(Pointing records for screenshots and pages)
┏━━
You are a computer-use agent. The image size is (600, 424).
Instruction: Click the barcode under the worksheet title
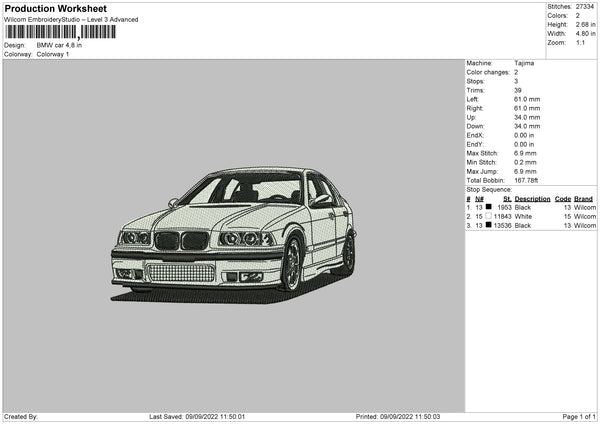point(60,32)
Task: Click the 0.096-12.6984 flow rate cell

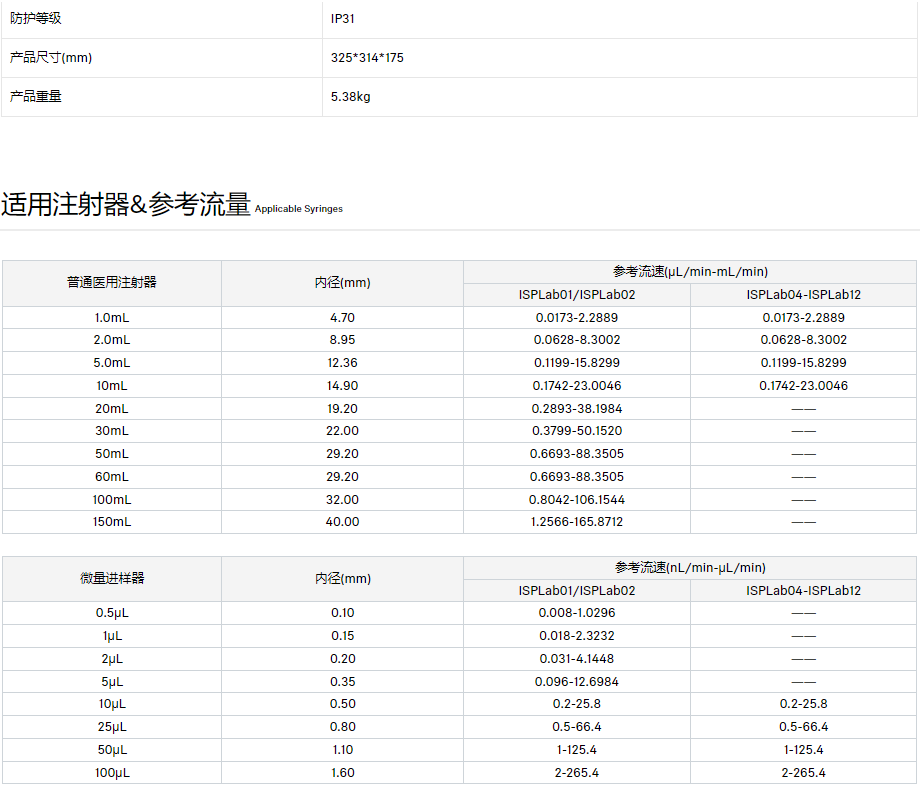Action: tap(577, 682)
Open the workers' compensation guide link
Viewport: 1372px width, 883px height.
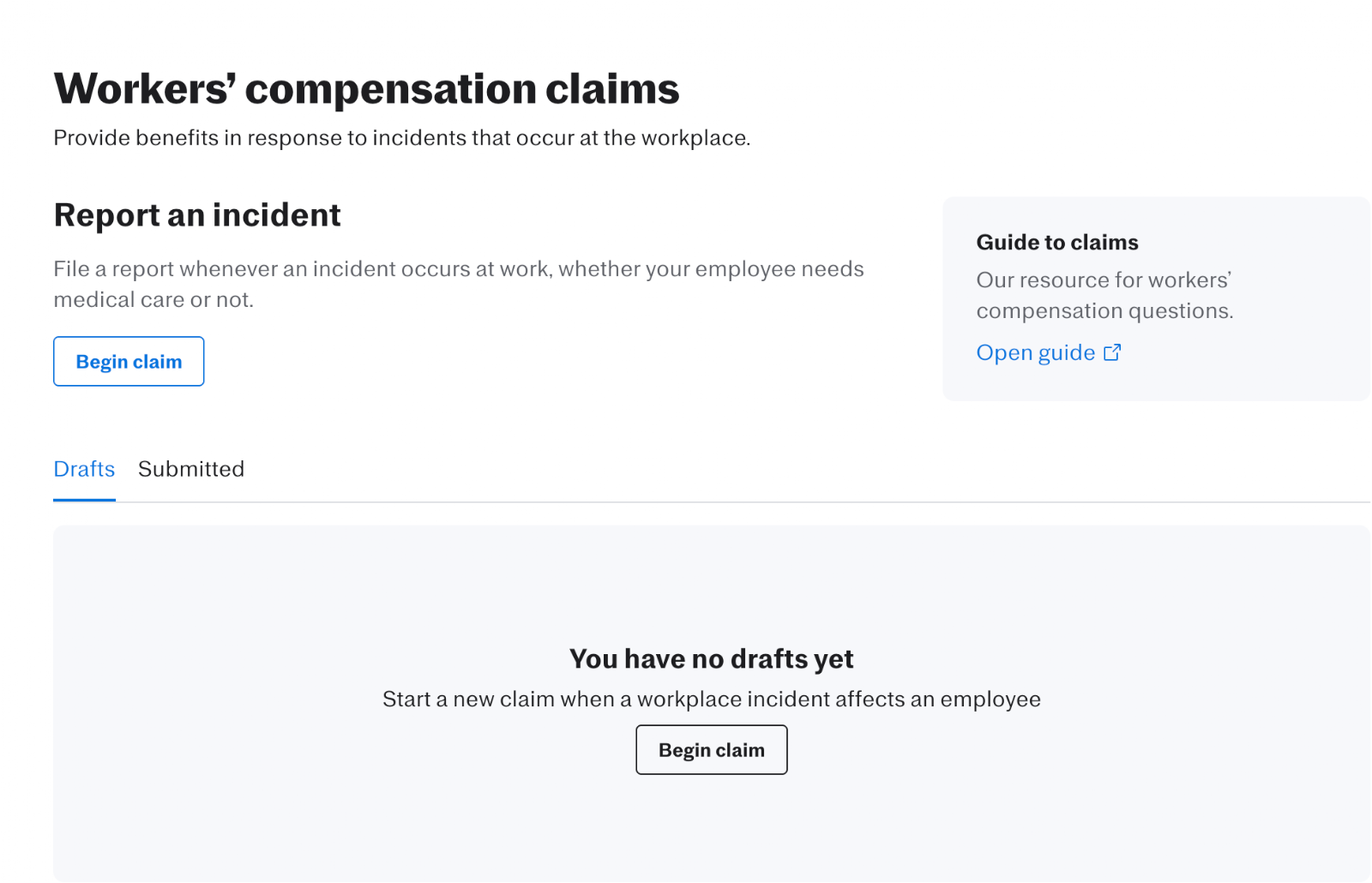pos(1036,353)
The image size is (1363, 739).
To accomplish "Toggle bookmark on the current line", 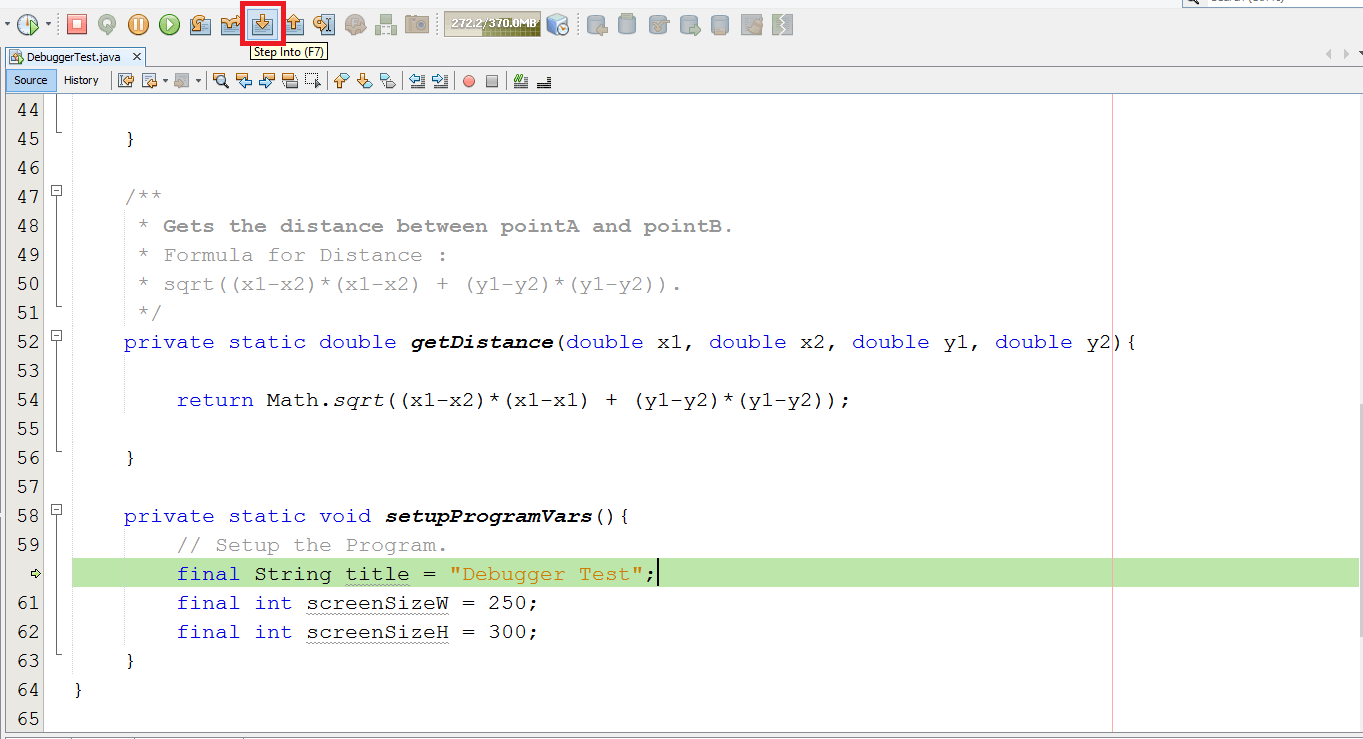I will coord(387,81).
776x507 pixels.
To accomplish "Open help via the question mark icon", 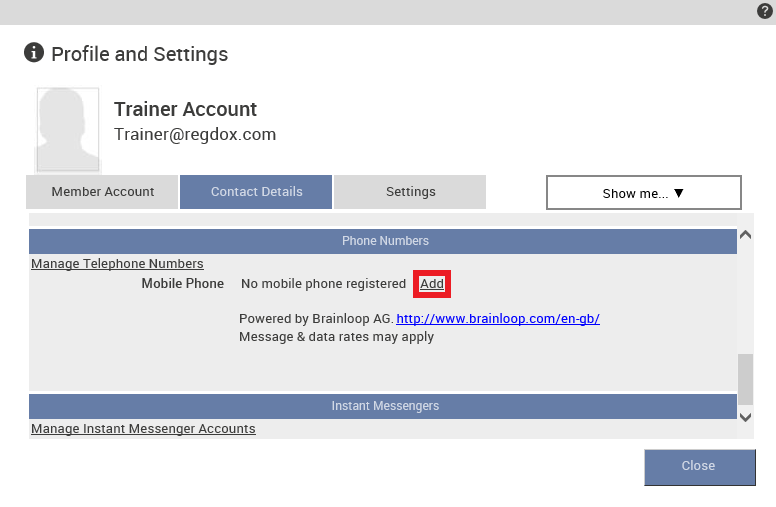I will 765,11.
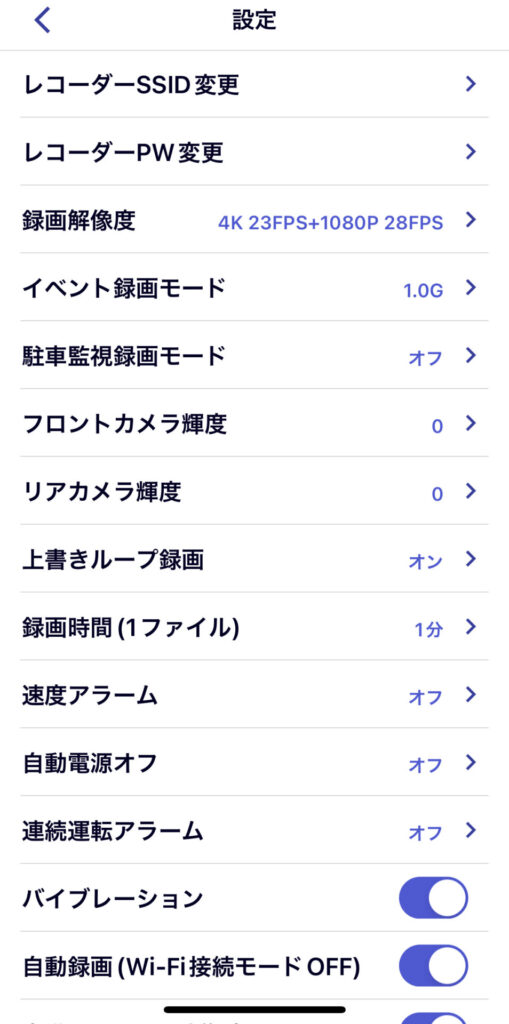509x1024 pixels.
Task: Tap the back arrow icon
Action: [42, 20]
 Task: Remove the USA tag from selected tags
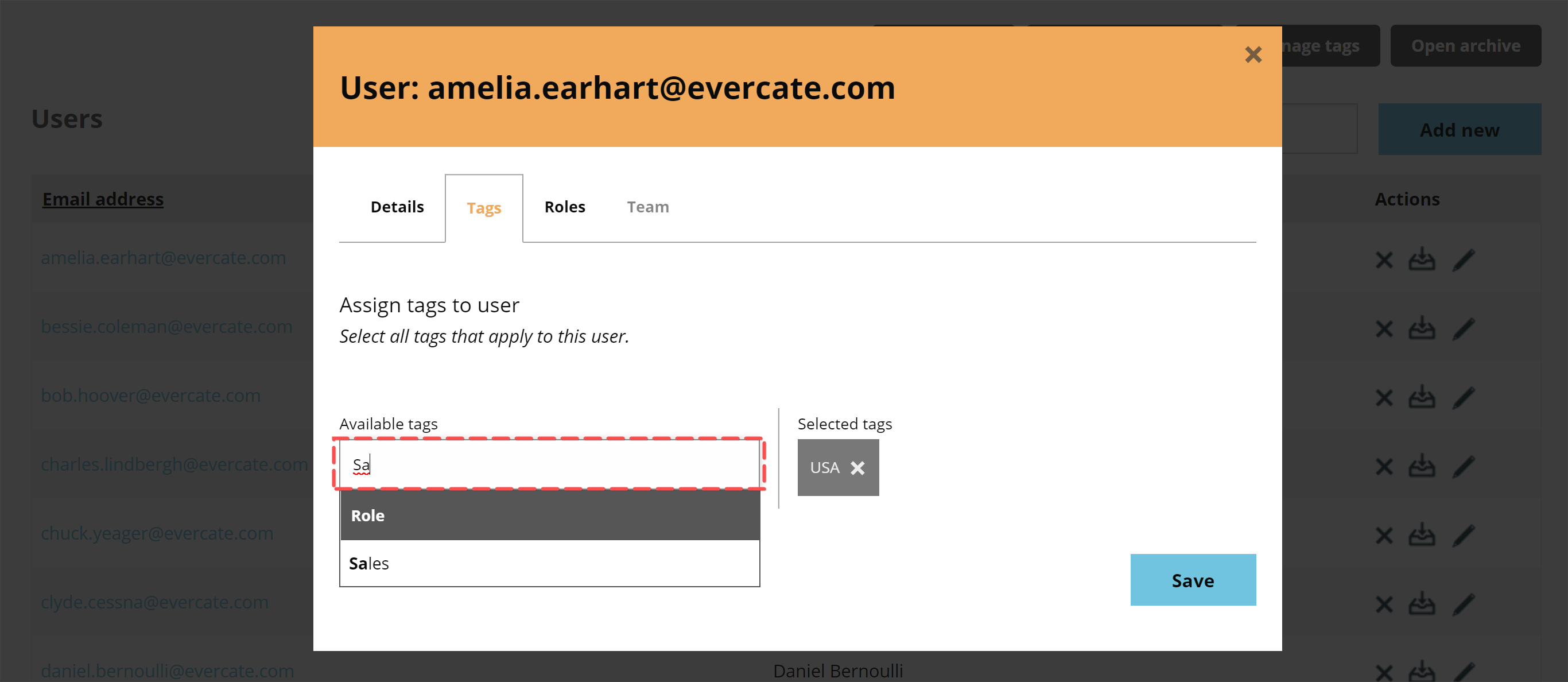click(859, 468)
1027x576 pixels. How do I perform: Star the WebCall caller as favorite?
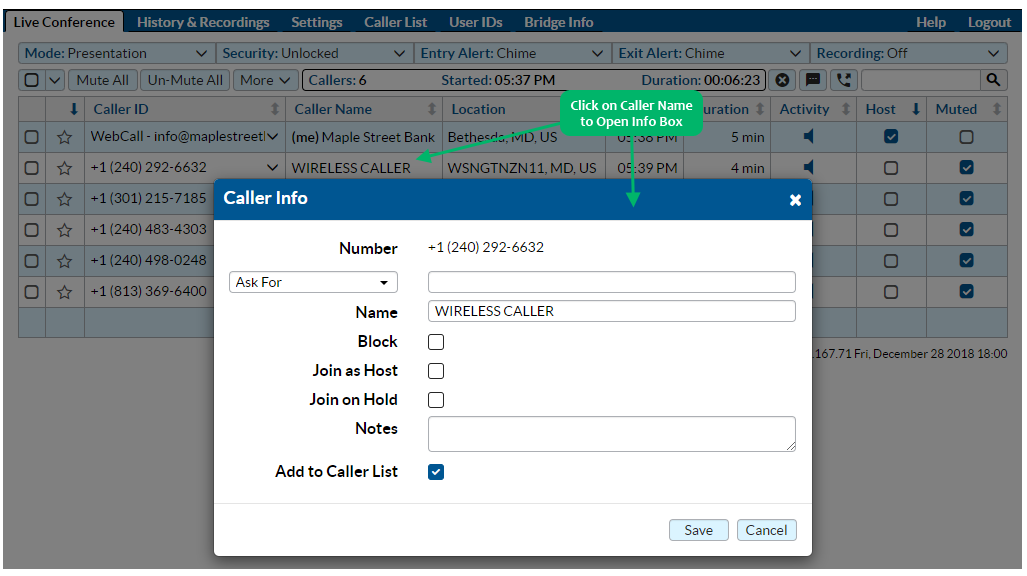point(64,136)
┗━━
What to do ▸
Format the stretch from the start of the items through the line that contains "pos(1036,353)" as a numbered list, skipping blank lines. Leave the pictures out.

Final answer ▸
1. You are a computer-use agent. The image size is (600, 424).
2. Instruction: Click the barcode under the worksheet title
3. point(60,32)
4. Task: Click the 0.096-12.6984 flow rate cell
5. Action: tap(577, 682)
6. Open the workers' compensation guide link
7. Viewport: 1372px width, 883px height.
8. pos(1036,353)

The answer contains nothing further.